A common face around Sydney’s Darling Harbour, Peter Manettas has been involved in the food scene for 15 years through his family business, Nick’s Restaurant and Bar Group, which owns six restaurants in Darling Harbour.
But the Manettas family legacy is in the seafood industry and Mr Manettas is looking to launch the country’s first seafood delivery service, called ShoreTrade, which he said gives all consumers the chance to buy the best fresh catches directly.
He told The Australian Financial Review he wanted to stop the “antiquated process of the old pen and paper”.
He said fish were auctioned each morning to a crowd of about 100 people before passing through various hands and arriving in a home kitchen about a week later.
“What we’ve built on a logistics scale is completely new and custom built. It allows the fisherman, a cooperative or a processor to list their catch, then that catch will open to buyers all over Australia and internationally, if they’re approved,” Mr Manettas said.
“It will then let them purchase the fish and track its delivery because it’s integrated with logistics companies including airlines all around the country.”
The company has raised $2 million from Investible’s first venture capital fund, as well as from its club of angel investors.
ShoreTrade will compete with China’s Gfresh marketplace, and is in testing ahead of an official launch early next year.
“Peter Manettas is exactly the type of driven founder with proven industry experience we are looking for,” Investible founder Creel Price said.
“His relationships within the industry are unparalleled and his vision for the digitisation of the industry is unique. ShoreTrade has the potential to be a global disrupter because it benefits both fisherman/co-operatives and purchasers.”

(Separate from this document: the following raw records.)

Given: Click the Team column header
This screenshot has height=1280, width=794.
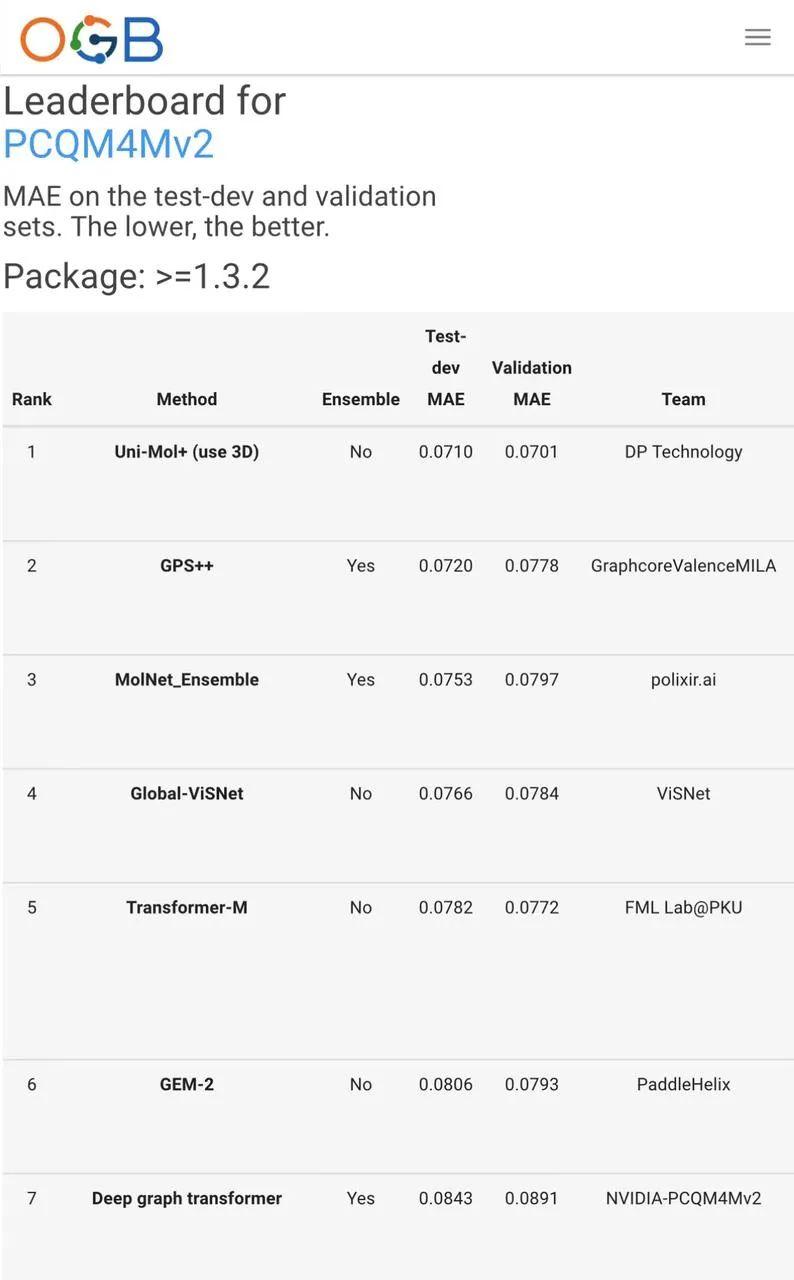Looking at the screenshot, I should point(684,399).
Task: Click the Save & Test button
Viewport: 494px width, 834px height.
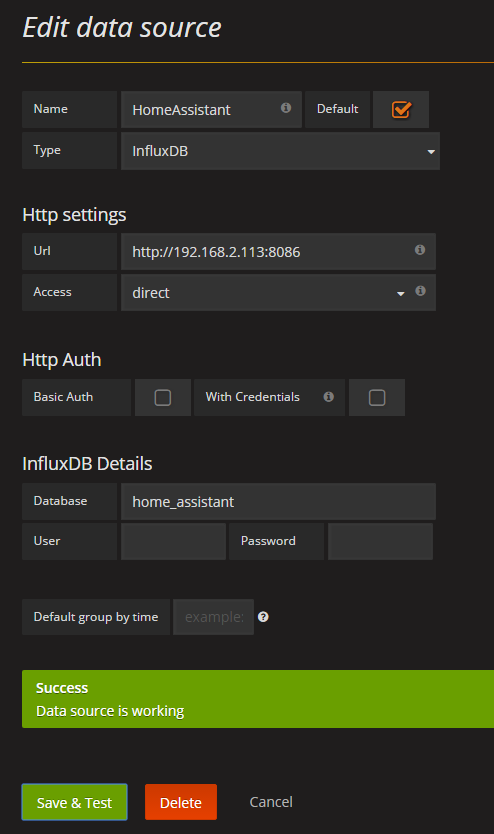Action: click(x=74, y=802)
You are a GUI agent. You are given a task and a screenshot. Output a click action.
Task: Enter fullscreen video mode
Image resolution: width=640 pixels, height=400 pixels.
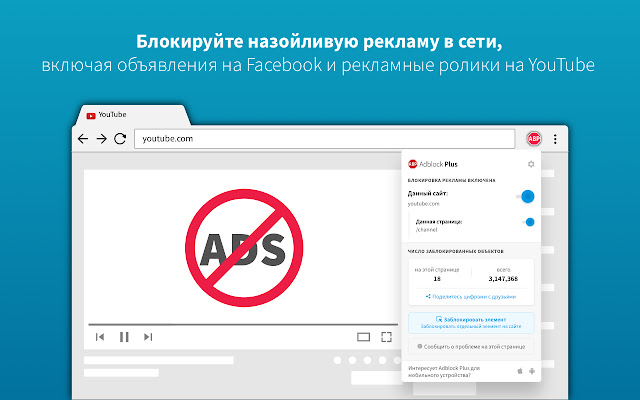tap(386, 337)
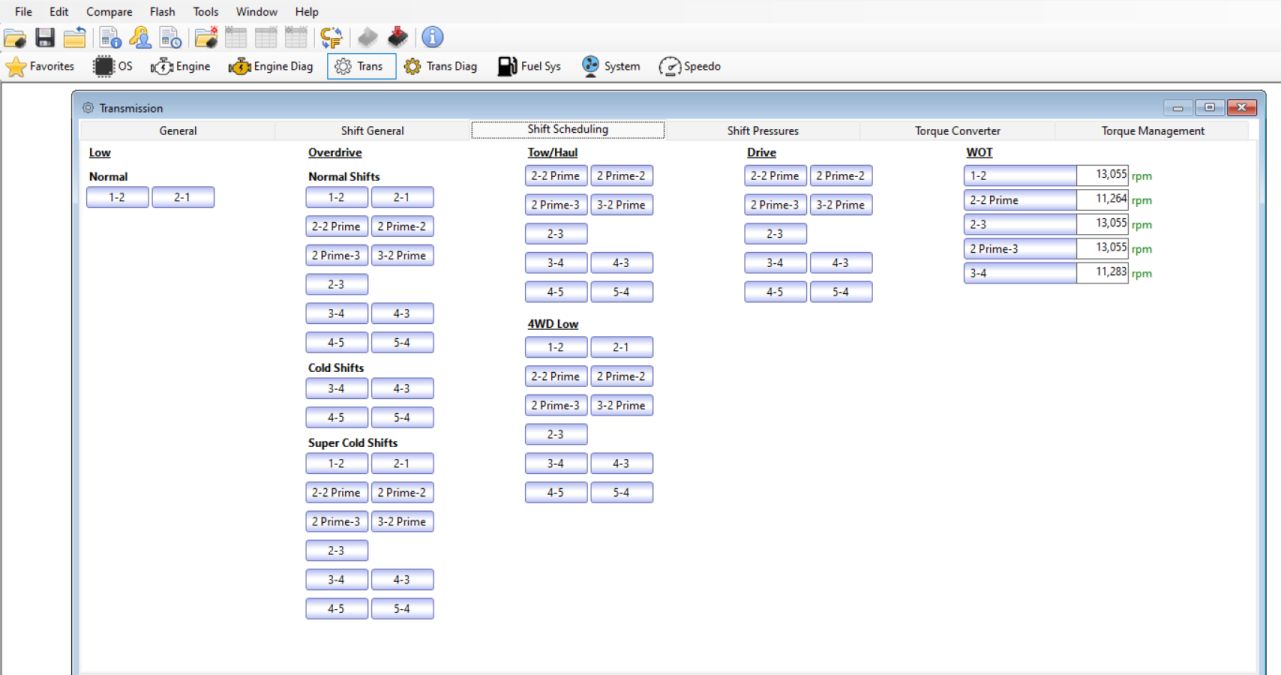
Task: Click the WOT 3-4 rpm value field
Action: point(1102,273)
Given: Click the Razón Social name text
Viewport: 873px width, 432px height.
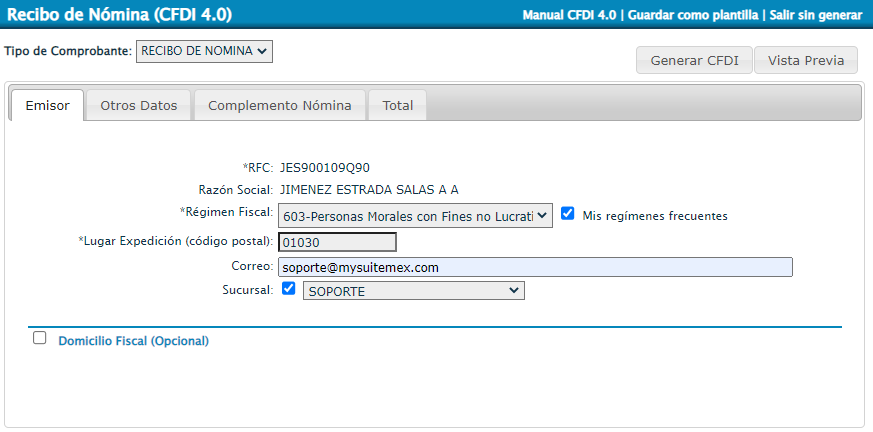Looking at the screenshot, I should click(368, 190).
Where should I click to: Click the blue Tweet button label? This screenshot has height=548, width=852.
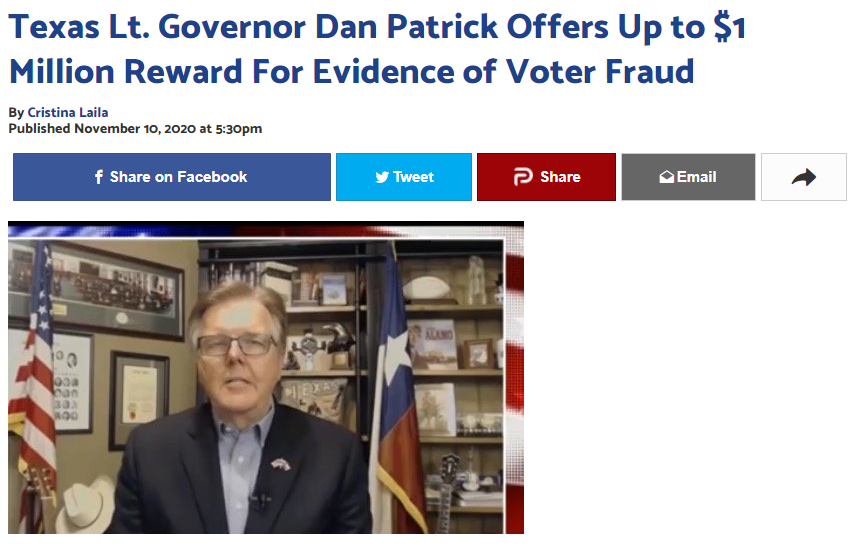(x=414, y=177)
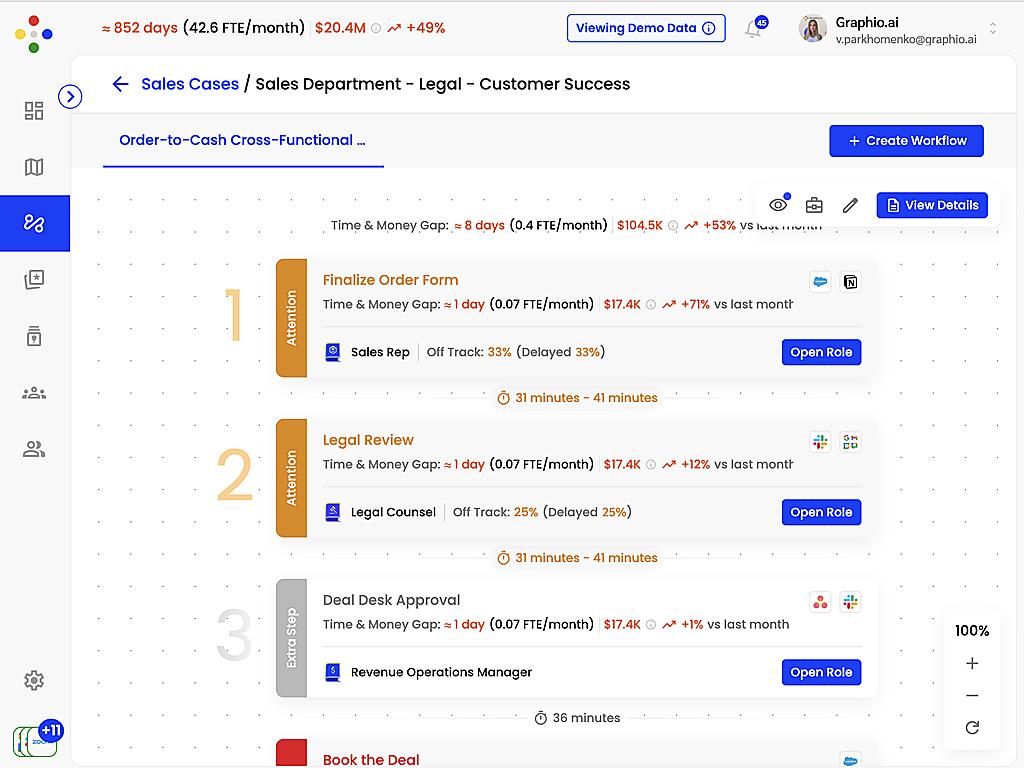Go to Sales Cases breadcrumb link
This screenshot has height=768, width=1024.
190,84
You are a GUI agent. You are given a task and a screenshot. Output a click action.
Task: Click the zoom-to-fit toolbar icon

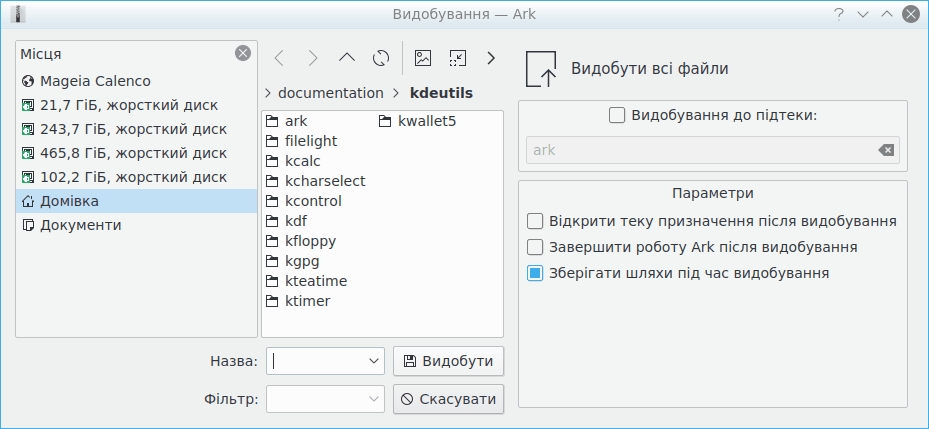click(x=457, y=58)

Though not yet officially launched, the platform has already signed up 4000 users and attracted interest from the US, Samoa, Tonga, Fiji and India.
While it’s been well received by the industry, established markets like the Sydney Fish Market have not been as welcoming.
“The Sydney Fish Market will be threatened to an extent. There is still a market for that, but as a clearance house not a trading platform,” Mr Manettas said.
“I said to them in the early stages – why sell to 100 people at 3am when we could sell to 5000 people on the platform?”
ShoreTrade has estimated that fishermen will bank 7-10 per cent more from each sale by bypassing the traditional fish markets.
Unlike fish markets that hold auctions at set times, sellers and buyers will be able to use ShoreTrade at any time and buyers will be able to get notifications of when their favourite fishermen post a catch. They can also set fixed prices, or stipulate how long the auction will last.
A month after ShoreTrade is launched Mr Manettas intends to implement a blockchain feature to provide traceability of the fish through the supply chain.
He said every part of ShoreTrade had been designed in consultation with the industry.
“We’ve even developed the app in the dark to ensure fishermen are able to easily and intuitively use this when out in the dark on their boats.”